Позвали ее духовника. Елизавету положили в постель и укрыли меховыми покрывалами. Старухи-знахарки смотревшие за ней последние месяцы, теперь покачивали головами и время от времени осеняли себя крестом. Их предсказания не сбывались. Они были уверены, что государыня выздоравливает, набирает силу. Каждую ночь старухи наблюдали за убывающей луной, полагая, что с появлением в небе новой луны императрица избавится от всех приставших к ней болезней. Теперь уверенности не было. Лейб-медик, грек Кондоиди, считал, что это конец. Большинство придворных тоже ожидало смерти государыни.

— Потерпите немного, умоляю вас, — говорил грек одной из старух после того, как она две ночи подряд бодрствовала у постели Елизаветы. — Ждать осталось совсем недолго. Она скоро умрет.

В таком опасном состоянии Елизавета оставалась несколько месяцев. Она мучилась жестокими болями в животе, ногах и голове, каждое ее слово сопровождалось кашлем. Ее измученная плоть стала такой чувствительной, что фрейлины, зашнуровывая платье, причиняли ей невыносимую боль, поэтому она отказалась от платьев и стала носить длинные мешковатые халаты. В них она ковыляла из комнаты в комнату, полная мрачной решимости показываться на людях, чего бы ей это ни стоило.
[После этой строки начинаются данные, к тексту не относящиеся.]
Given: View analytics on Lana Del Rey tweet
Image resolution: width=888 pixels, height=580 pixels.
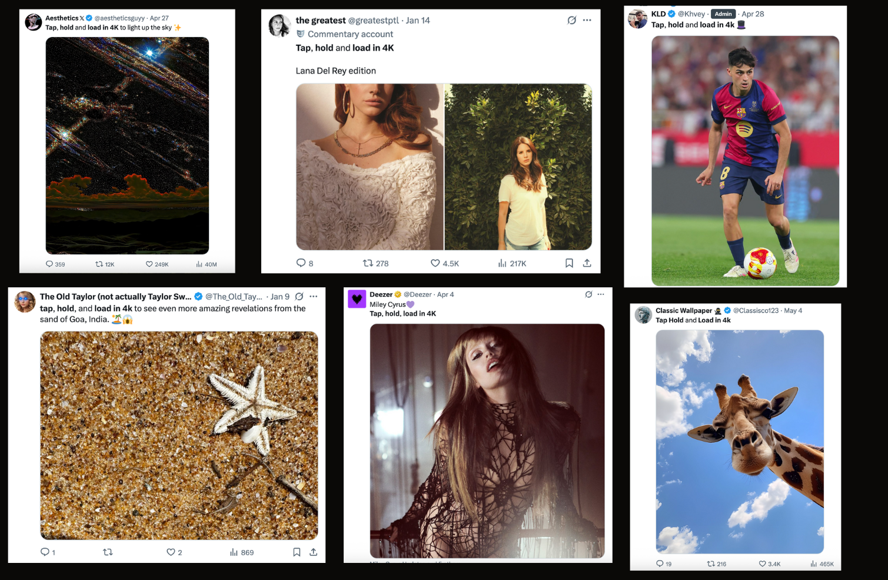Looking at the screenshot, I should [x=502, y=263].
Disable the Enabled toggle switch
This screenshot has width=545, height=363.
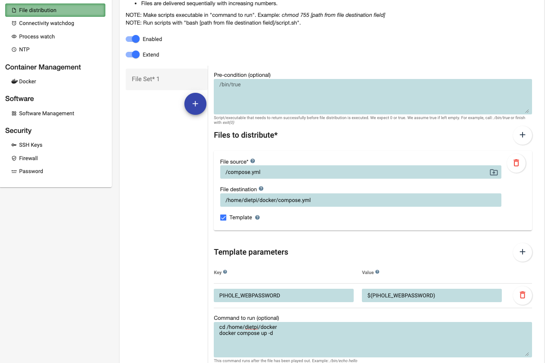pyautogui.click(x=133, y=39)
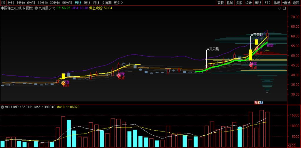Add stock via +自选 button
Screen dimensions: 301x148
coord(286,3)
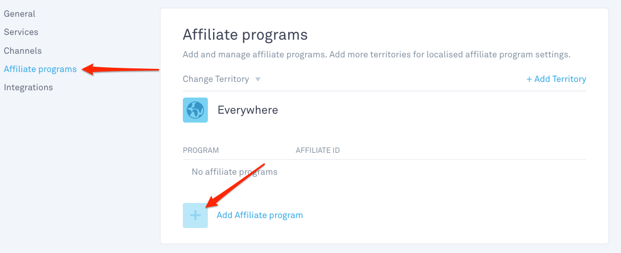The image size is (621, 253).
Task: Select Affiliate programs in the sidebar
Action: click(40, 69)
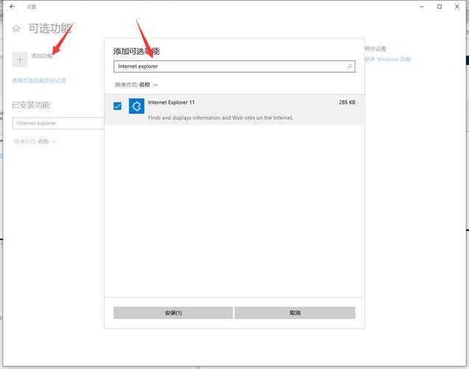Click the 添加功能 label text
Viewport: 469px width, 369px height.
click(42, 56)
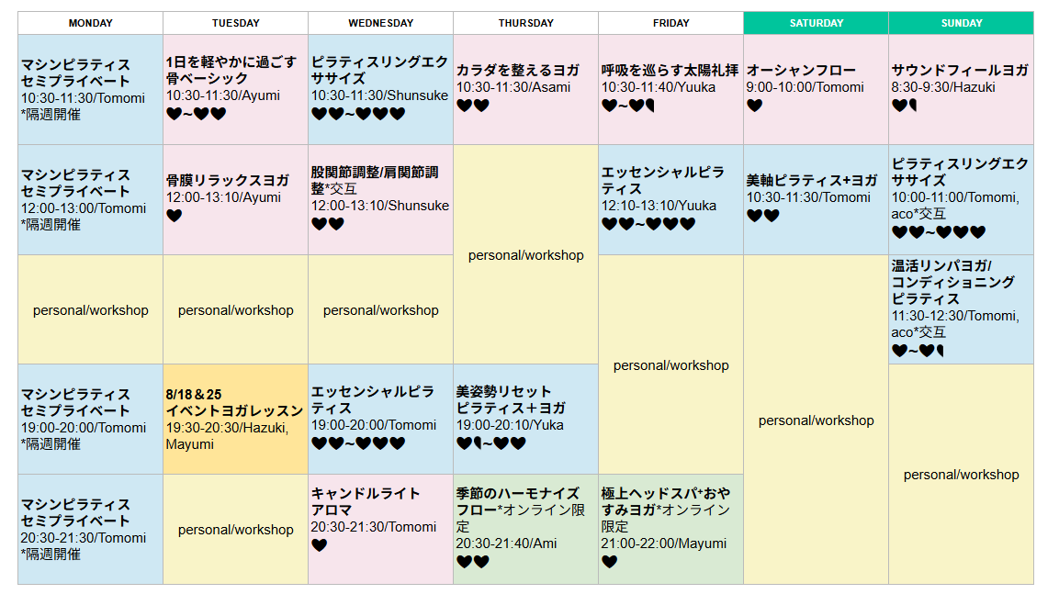Click the hearts under サウンドフィールヨガ
The height and width of the screenshot is (594, 1059).
905,106
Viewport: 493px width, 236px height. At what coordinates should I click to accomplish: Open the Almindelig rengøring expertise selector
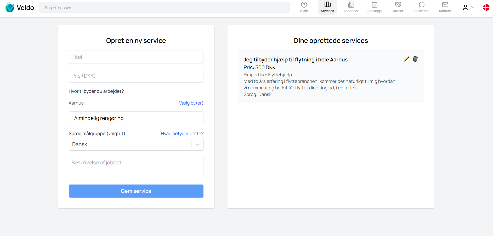(x=136, y=118)
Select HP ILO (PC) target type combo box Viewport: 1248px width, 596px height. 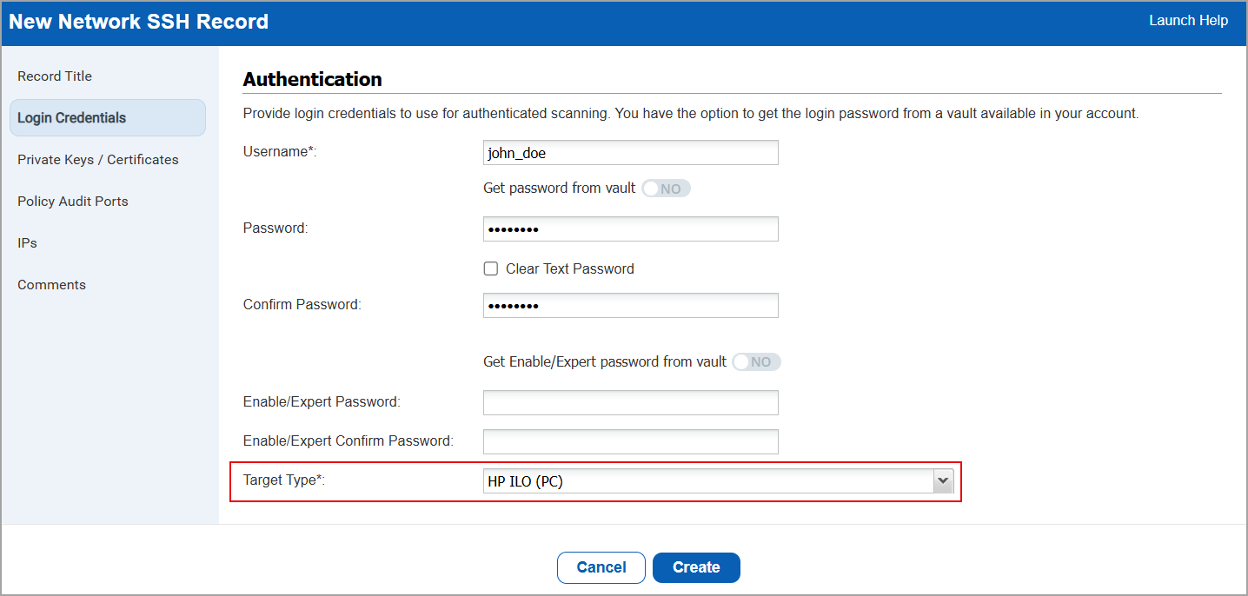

Никто не должен был знать о том, что она умирает, особенно теперь, когда ее империя вела войну и не совсем было ясно, кто унаследует престол.

Петр и Екатерина оставались в Ораниенбауме, их явно старались оттереть в сторону, а маленький Павел, которому уже было два года, находился под опекой государыни в императорском дворце. Из сибирской ссылки в Шлиссельбургскую крепость привезли юного родственника государыни Ивана, бывшего императора-младенца, которого Елизавета когда-то свергла с трона. Из Шлиссельбурга в строжайшей тайне его перевезли в Зимний дворец: императрица захотела взглянуть на него.

Укрывшись за ширмой, в которой было маленькое отверстие, Елизавета всматривалась в бледное малорослое создание, содержавшееся в заключении почти шестнадцать лет. Обычно Ивана допрашивали другие, а она слушала. Один или два раза государыня надевала ботфорты, рейтузы и мундир и сама в течение непродолжительного времени разговаривала с юношей, который так и не догадывался, кто она такая.